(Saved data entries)
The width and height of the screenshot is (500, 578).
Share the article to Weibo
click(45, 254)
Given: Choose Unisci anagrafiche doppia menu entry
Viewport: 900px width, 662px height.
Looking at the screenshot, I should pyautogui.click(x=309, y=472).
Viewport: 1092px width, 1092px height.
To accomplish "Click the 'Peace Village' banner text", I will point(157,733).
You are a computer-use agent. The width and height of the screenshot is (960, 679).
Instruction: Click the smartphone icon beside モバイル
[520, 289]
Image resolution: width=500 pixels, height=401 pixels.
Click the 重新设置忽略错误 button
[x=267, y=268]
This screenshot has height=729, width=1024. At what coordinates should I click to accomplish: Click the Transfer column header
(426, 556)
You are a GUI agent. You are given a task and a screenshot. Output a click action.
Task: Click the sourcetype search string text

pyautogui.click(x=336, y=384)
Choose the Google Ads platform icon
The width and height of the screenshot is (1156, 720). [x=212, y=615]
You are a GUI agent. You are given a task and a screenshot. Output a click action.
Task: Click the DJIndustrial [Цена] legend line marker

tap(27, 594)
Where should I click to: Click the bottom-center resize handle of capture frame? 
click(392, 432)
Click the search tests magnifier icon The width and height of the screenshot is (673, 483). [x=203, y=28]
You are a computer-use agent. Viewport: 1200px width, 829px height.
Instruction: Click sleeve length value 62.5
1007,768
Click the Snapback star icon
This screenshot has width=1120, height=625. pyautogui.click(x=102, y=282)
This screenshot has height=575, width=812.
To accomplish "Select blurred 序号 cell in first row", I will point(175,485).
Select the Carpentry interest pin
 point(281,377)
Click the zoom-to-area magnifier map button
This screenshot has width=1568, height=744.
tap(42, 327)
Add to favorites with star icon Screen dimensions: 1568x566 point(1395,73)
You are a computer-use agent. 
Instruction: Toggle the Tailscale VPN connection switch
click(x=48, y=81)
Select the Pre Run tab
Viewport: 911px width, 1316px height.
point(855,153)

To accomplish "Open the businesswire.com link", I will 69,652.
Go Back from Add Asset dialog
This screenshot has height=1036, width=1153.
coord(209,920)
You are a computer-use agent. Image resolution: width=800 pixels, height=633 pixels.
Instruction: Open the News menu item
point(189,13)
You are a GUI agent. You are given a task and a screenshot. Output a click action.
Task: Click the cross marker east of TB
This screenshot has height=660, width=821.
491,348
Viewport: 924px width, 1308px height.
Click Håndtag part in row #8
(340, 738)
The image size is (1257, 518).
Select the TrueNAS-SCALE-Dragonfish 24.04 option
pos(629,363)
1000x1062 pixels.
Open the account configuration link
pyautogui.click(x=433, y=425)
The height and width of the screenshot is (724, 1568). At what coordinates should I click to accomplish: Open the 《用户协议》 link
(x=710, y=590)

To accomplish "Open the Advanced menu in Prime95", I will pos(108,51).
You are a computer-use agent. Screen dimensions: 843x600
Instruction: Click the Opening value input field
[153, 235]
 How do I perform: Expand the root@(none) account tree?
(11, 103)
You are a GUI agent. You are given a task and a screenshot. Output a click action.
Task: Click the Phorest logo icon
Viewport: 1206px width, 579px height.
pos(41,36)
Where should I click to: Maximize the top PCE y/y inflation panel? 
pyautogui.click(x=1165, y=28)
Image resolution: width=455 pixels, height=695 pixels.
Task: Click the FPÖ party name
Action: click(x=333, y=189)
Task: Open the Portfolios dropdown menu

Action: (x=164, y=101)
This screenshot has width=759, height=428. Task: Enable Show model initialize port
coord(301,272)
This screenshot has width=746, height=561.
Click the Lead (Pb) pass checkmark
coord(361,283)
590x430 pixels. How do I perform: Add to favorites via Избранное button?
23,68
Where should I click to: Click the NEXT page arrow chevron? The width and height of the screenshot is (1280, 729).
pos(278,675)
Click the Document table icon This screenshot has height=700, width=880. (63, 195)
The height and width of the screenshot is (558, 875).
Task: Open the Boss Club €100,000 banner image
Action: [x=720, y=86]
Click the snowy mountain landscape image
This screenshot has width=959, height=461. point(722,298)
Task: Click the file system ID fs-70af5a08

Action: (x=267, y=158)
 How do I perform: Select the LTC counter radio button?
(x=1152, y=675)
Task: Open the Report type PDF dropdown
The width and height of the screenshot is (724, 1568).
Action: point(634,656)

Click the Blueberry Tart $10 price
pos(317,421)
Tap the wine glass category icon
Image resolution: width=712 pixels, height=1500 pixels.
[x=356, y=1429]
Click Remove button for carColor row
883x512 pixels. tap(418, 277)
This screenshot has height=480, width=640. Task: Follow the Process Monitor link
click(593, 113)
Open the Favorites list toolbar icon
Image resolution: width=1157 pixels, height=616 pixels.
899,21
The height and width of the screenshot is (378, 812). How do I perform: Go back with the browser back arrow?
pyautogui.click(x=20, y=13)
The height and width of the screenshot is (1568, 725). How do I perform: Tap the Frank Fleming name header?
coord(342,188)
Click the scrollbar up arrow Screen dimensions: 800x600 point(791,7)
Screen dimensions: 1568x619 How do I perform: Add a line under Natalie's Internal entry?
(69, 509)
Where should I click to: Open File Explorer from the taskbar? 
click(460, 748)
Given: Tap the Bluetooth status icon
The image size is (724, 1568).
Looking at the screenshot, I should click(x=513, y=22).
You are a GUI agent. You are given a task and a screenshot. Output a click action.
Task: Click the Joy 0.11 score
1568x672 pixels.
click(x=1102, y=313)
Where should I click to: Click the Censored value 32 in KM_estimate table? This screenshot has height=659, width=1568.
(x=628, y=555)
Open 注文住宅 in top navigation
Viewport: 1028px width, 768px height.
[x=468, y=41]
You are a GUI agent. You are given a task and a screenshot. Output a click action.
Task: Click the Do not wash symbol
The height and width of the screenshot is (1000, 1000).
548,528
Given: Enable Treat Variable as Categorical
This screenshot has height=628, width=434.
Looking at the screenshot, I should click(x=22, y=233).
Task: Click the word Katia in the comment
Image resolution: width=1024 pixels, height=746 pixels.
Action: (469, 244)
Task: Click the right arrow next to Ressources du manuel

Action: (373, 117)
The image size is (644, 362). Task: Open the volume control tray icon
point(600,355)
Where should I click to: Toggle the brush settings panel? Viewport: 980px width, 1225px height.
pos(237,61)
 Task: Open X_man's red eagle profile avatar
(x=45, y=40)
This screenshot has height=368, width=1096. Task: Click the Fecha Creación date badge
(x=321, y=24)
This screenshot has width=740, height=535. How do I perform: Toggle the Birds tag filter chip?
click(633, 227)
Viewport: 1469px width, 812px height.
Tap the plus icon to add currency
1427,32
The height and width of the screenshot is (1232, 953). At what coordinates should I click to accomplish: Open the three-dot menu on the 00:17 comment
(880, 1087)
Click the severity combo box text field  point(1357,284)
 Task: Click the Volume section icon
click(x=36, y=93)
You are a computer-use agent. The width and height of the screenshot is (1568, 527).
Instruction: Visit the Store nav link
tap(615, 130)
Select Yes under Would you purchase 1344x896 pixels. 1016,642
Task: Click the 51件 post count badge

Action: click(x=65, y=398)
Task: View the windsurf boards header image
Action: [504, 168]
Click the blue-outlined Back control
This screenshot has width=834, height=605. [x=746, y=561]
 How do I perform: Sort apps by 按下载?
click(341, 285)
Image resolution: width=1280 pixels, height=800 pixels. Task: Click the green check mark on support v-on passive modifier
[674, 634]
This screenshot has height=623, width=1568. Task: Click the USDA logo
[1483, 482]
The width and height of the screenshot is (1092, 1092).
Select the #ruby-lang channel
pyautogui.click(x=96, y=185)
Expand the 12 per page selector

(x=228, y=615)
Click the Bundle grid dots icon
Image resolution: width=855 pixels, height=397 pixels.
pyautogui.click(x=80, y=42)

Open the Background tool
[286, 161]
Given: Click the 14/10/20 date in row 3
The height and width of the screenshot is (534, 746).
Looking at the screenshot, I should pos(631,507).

Your instructions
Lines from the one containing "Open the Background tool" through the last line of the data above are the only output wanted; restate them exactly.

Result of the exercise
Open the Background tool
[286, 161]
Given: Click the 14/10/20 date in row 3
The height and width of the screenshot is (534, 746).
Looking at the screenshot, I should pos(631,507).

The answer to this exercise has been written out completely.